Portal

What is Portal?

Portal is a powerful memory introspection and manipulation tool that provides a cooperative, hypercall-based protocol for reading from and writing to guest memory. Unlike traditional memory introspection approaches that directly access the physical memory, Portal uses a cooperative approach between the guest and hypervisor, providing robust memory access and manipulation capabilities across different architectures and OS versions.

How Hypermem Works

  1. Guest-Hypervisor Communication: The guest OS registers a memory region with the hypervisor via a hypercall. This region serves as a communication channel between the guest and hypervisor.
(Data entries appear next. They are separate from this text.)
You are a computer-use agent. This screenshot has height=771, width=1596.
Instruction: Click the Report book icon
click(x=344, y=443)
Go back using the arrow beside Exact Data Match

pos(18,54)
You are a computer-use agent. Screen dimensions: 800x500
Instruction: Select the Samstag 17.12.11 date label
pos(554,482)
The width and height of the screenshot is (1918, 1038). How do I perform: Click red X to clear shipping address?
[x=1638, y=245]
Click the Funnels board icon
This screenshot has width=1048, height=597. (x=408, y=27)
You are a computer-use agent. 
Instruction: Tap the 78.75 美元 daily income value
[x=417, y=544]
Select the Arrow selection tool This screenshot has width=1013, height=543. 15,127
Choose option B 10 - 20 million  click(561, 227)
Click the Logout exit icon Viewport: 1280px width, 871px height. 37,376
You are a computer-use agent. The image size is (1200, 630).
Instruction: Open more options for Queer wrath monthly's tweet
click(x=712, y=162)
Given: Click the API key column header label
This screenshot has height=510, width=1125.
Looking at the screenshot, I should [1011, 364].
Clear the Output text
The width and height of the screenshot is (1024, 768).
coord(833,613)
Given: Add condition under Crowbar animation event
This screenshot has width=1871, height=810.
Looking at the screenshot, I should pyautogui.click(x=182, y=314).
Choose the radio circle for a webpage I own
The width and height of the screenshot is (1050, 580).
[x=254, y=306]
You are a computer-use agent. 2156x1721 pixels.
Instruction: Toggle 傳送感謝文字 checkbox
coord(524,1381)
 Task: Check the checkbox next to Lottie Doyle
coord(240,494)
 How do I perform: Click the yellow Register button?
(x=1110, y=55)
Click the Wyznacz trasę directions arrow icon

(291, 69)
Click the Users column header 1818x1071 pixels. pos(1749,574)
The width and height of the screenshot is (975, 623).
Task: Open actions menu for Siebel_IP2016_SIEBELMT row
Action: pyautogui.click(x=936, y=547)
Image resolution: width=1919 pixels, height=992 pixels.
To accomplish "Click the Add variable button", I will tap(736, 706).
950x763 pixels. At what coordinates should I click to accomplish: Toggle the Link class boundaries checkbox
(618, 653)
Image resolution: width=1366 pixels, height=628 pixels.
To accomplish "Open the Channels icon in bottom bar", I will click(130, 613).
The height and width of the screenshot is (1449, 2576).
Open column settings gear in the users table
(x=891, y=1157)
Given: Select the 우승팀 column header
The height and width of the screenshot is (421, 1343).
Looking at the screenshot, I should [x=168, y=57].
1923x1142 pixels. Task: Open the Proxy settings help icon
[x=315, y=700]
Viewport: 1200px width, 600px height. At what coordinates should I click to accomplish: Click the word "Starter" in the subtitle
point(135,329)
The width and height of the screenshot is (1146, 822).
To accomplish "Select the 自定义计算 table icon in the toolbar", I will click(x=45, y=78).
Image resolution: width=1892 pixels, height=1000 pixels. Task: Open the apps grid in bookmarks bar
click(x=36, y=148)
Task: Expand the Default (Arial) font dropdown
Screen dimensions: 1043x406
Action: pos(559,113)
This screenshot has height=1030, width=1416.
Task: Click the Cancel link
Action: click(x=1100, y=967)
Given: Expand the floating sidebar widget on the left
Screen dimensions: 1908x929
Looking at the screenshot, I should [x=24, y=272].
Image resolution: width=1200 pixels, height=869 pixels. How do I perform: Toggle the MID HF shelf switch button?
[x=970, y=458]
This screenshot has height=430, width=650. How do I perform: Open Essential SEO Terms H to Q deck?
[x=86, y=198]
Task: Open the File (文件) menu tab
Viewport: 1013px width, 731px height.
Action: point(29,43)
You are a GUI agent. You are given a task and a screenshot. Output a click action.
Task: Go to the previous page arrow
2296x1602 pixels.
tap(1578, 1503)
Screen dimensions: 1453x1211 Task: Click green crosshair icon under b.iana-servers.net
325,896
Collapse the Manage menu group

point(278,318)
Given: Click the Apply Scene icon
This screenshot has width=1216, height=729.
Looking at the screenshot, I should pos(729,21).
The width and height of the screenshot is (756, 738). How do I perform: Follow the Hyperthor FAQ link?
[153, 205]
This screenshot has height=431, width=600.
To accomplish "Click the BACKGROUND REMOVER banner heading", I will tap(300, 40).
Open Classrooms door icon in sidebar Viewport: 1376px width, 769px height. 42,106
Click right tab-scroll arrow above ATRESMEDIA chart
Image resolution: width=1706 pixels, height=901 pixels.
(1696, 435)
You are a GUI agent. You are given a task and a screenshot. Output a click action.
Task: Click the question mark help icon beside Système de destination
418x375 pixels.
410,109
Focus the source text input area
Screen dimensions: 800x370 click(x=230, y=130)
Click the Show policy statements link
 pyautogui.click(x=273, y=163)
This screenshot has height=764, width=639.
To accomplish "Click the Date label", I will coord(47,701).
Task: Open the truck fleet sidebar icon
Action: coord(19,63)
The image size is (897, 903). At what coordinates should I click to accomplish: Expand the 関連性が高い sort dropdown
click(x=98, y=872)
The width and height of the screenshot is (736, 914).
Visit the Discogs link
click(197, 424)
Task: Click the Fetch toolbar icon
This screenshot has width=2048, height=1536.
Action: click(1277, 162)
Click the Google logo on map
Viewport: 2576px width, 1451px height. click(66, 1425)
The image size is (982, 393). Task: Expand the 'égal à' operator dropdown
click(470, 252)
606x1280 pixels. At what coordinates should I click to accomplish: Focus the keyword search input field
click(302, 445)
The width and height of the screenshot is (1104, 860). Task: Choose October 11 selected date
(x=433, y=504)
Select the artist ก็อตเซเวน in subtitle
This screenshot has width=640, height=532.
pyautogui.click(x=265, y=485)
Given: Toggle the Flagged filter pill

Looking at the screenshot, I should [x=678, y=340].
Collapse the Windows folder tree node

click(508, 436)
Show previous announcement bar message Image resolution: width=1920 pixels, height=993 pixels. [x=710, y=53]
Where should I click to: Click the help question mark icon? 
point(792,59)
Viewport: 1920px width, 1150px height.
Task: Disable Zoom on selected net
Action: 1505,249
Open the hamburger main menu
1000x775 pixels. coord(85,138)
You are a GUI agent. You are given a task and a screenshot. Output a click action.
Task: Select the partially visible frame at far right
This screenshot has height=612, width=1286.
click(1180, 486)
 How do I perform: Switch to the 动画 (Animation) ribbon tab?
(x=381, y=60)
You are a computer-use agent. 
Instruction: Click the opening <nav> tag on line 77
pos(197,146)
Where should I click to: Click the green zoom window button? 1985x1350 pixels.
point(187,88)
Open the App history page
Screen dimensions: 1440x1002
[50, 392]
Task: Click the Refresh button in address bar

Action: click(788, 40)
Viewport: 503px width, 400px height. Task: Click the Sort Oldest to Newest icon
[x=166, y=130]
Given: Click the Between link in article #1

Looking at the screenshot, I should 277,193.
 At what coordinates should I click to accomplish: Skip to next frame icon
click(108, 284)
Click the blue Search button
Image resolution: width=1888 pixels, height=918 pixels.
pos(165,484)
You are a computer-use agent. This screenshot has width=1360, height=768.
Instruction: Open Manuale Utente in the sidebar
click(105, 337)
  2. Memory Operations: The hypervisor can request various operations (read, write, etc.) by writing commands to this shared memory region. The guest kernel then processes these requests and writes results back to the shared region.

  3. Python API: Hypermem exposes a convenient Python API for PANDA plugins to read and write guest memory, access process information, inspect file descriptors, and more.

Memory Region Structure

The communication between the guest kernel and hypervisor happens through a shared memory region with the following structure:

struct mem_region {
    __le64 op;       // Operation code (read, write, etc.)
    __le64 addr;     // Target address or parameter
    __le64 size;     // Size of data or parameter
    char data[CHUNK_SIZE]; // Data buffer (4072 bytes)
};

Example: Using Hypermem in a Python Plugin

Basic Usage Pattern

from penguin import getColoredLogger, plugins, Plugin

class MemoryAccess(Plugin):
    def __init__(self):
        self.logger = getColoredLogger("plugins.memory_access")
        
        self.panda.hsyscall("on_sys_read_return")(self.on_read)
    
    @plugins.portal.wrap
    def on_read(self, cpu, proto, syscall, hook, fd, buf_addr, count):
        # Read a string from the buffer address
        buffer_content = yield from plugins.portal.read_str(buf_addr)
        self.logger.info(f"Read buffer content: {buffer_content}")
        
        # Write a string to memory
        yield from plugins.portal.write_str(buf_addr, "Modified content")
        
        # Read an integer value from memory
        value = yield from plugins.portal.read_int(buf_addr + 16)
        self.logger.info(f"Integer value: {value:#x}")

Advanced Examples

The Problem

When rehosting TP-Link Archer C20 devices, the boot process stalls with a process repeatedly printing “swRegRead” to stderr. This function is responsible for reading registers from the ethernet switch hardware through IOCTL calls. Since the actual hardware isn’t present in our emulation environment, we need to intercept these calls and provide appropriate responses.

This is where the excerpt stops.